Huang Yueli menjawab, "Bukan hanya itu pedang tanpa ujung, itu adalah pedang berat dari atribut guntur!"

__ADS_1


Pedang adalah senjata yang paling sering terlihat di Benua Surga yang Melonjak dan itu adalah senjata pilihan mayoritas pembudidaya. Ada juga segudang jenis pedang di luar sana.


Menurut panjang bilahnya, pedang itu dibagi menjadi pedang pendek, pedang panjang, dan pedang besar. Mereka juga memiliki berbagai tingkat kekerasan serta bentuk yang dapat diklasifikasikan lebih lanjut menjadi pedang lurus, pedang melengkung, pedang sabit atau bahkan pedang ular. Mereka juga dapat diklasifikasikan menurut beratnya seperti pedang lebar.

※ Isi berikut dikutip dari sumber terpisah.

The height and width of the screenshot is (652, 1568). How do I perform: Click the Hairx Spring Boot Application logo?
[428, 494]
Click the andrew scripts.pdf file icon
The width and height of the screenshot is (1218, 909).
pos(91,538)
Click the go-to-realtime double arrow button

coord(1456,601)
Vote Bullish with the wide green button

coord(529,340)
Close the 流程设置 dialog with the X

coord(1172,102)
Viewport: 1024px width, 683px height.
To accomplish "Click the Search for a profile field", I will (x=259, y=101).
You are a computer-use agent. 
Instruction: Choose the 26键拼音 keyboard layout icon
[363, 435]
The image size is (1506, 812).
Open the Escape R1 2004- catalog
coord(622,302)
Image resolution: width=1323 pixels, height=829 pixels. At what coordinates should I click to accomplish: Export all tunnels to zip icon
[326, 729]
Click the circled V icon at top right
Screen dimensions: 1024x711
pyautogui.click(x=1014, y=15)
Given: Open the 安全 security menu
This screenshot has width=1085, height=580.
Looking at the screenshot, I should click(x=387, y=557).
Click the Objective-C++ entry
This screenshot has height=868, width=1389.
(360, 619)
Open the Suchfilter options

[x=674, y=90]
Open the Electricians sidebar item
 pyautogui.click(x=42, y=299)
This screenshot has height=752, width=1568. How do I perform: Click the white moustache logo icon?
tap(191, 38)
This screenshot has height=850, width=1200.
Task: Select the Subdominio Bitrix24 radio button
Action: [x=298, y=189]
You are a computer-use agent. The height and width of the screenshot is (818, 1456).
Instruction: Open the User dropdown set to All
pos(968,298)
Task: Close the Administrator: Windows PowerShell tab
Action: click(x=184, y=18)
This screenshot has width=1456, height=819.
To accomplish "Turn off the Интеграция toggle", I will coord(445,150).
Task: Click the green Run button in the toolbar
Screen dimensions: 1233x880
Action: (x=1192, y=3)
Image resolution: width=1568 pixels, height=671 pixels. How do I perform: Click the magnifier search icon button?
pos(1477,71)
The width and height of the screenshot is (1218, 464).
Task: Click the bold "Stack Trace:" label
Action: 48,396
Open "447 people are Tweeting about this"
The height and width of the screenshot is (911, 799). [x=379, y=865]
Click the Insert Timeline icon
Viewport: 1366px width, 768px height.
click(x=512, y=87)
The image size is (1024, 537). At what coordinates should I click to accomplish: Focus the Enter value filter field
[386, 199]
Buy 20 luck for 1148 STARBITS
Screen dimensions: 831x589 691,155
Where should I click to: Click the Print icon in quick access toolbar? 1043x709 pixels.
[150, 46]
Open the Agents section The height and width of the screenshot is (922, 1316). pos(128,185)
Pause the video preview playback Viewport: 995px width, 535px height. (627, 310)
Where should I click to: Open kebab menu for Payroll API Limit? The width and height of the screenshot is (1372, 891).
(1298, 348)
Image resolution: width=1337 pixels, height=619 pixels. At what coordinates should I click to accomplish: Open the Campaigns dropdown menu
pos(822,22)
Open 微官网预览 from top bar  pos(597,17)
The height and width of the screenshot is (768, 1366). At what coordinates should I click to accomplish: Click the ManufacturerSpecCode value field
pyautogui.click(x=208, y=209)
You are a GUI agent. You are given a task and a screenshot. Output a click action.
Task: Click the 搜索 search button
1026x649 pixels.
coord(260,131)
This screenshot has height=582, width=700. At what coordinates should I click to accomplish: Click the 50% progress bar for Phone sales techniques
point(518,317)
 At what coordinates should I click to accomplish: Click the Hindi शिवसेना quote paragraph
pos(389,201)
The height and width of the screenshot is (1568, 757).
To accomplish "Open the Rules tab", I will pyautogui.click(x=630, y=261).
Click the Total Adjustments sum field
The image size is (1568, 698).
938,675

Selain itu, karena cara menyerang yang berbeda, ada juga berbagai keuntungan antara pedang tanpa tepi dan pedang dengan ujung yang tajam.


Pedang biasa dengan tepi biasanya ringan, tipis, fleksibel dan tajam. Pedang yang benar-benar bagus adalah pedang yang bisa memotong emas dan menghancurkan batu giok. Saat bertarung, ia mengandalkan ketajaman tepi untuk menebas dan menyerang musuh.


Pedang tak berujung adalah kebalikannya di mana ia sering ditempa sebagai pedang yang berat. Untuk jenis pedang ini, jika tidak ada Qi Mendalam di dalamnya, tidak ada hal yang mematikan sama sekali.


Namun bahan yang digunakan dalam menempa pedang ujung lebih langka karena bisa menyerap Qi Mendalam dari kultivator. Tidak hanya itu, ia bahkan bisa menyerap Qi Mendalam di langit dan bumi untuk membantu serangannya. Oleh karena itu, di tangan seorang kultivator yang kuat, potensi mengerikannya akan dilepaskan dan mendatangkan malapetaka ke langit dan bumi!


Dalam hal menempanya, pedang tanpa ujung adalah rintangan besar dan dapat dikatakan bahwa itu adalah ujian bagi Master Persenjataan. Hampir semua pedang tak berujung hanya dibuat oleh Master Persenjataan yang setidaknya kelas enam. Tidak hanya itu, semua bahan harus setidaknya kelas enam untuk dapat menahan Qi Mendalam yang intens yang diilhami ke dalamnya selama pertempuran.


Pedang tak berujung di tangan Huang Yueli luar biasa.


Hanya dengan memegangnya di tangannya, dia sudah bisa merasakan tekanan menindas yang diberikannya. Seolah-olah seorang tuan yang tiada taranya berdiri di depannya dan sangat membebaninya dan dia bahkan berjuang untuk menahannya.

__ADS_1


Pada saat inilah tangannya gemetar dan pedang panjang itu jatuh ke tanah.


Li Moying segera mengulurkan tangan untuk menangkapnya.


"Bagaimana kamu bisa begitu ceroboh?" Dia bertanya dengan penuh kasih sayang saat dia membawanya.


Namun, Huang Yueli tidak mengulurkan tangannya untuk mengambilnya.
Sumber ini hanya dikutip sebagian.